A França está na rua. O tumulto, a revolta e a greve são sua cultura. É sua maneira de fazer política. Enquanto milhões de manifestantes saem às ruas, o combate entre os profissionais da política se trava na sombra. Membros dos altos escalões da república utilizam a multidão à revelia para mover seus peões e satisfazer as próprias ambições. É o que estão fazendo os dois chefes da direita francesa: o primeiro-ministro Dominique de Villepin e o ministro do Interior, Nicolas Sarkozy. Eles se odeiam e têm a mesma ambição: tornar-se presidente em 2007. O estranho é que os dois inimigos estão trocando os lugares que ocupavam no tabuleiro político.

Até aqui, Villepin se pretendia amável, conciliador, "social". Ele se situava à esquerda da direita. Já Sarkozy, duro, inflexível, admirador da polícia, ilustrava a direita da direita. Mas os papéis se redistribuíram.

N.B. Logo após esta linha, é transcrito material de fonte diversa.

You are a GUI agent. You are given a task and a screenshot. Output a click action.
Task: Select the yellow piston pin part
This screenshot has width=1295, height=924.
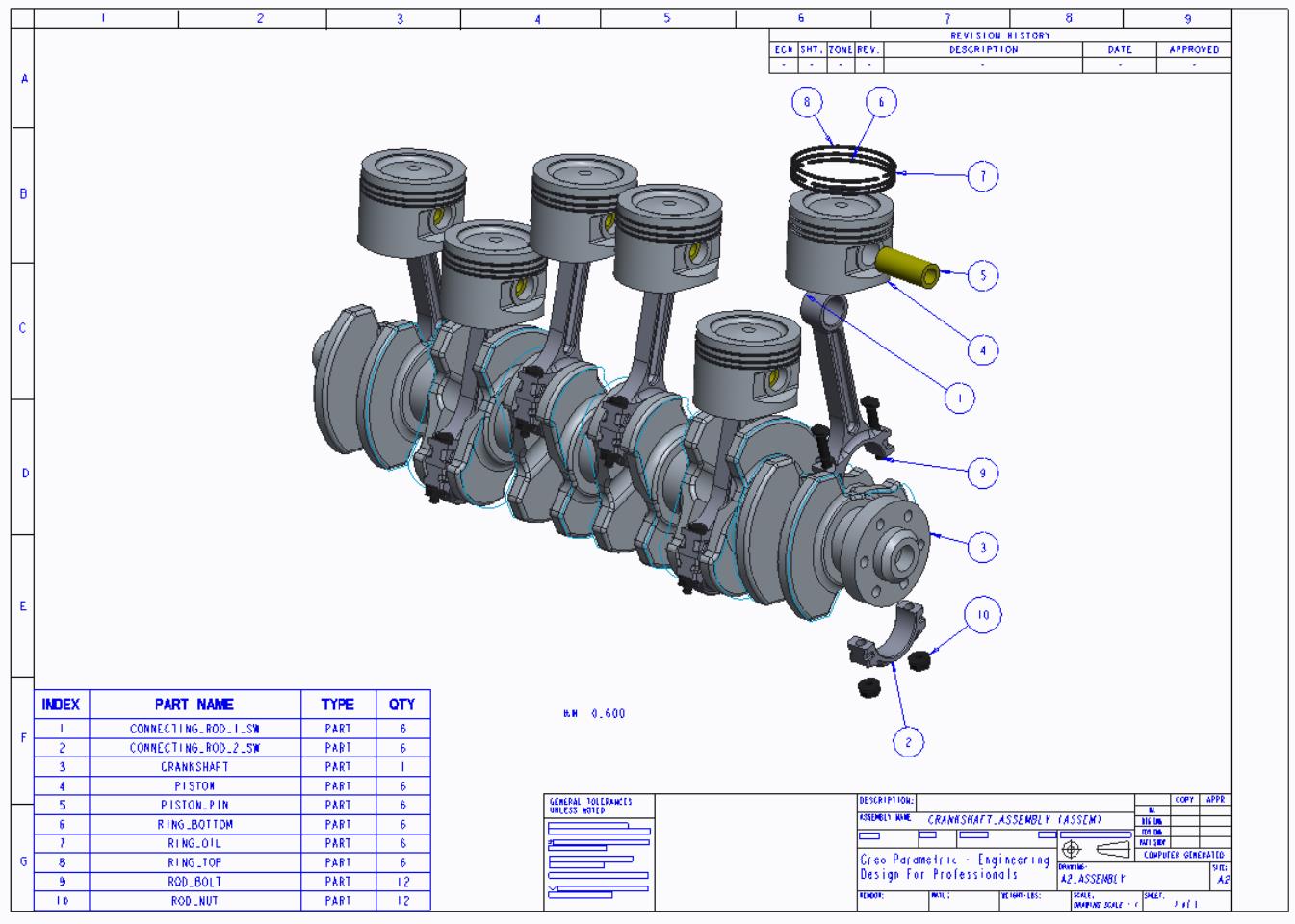[x=909, y=267]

Villepin, que acendeu o fogo impondo uma reforma liberal (modelo anglo-saxão) do código do trabalho, levantou a ira das ruas. Em seguida, por orgulho, recusou-se a abrandar sua reforma. O astuto Sarkozy agarrou a oportunidade. Ele, que era descrito como fascista e indiferente ao social, logo procurou ocupar o ninho recém-abandonado por Villepin - o da direita compreensiva, negociadora -, afirmando: "Por que impor essa reforma que os jovens não querem? É preciso negociar." Por trás dos tumultos, portanto, se dissimula um jogo sorrateiro: qual será o candidato da direita à presidência?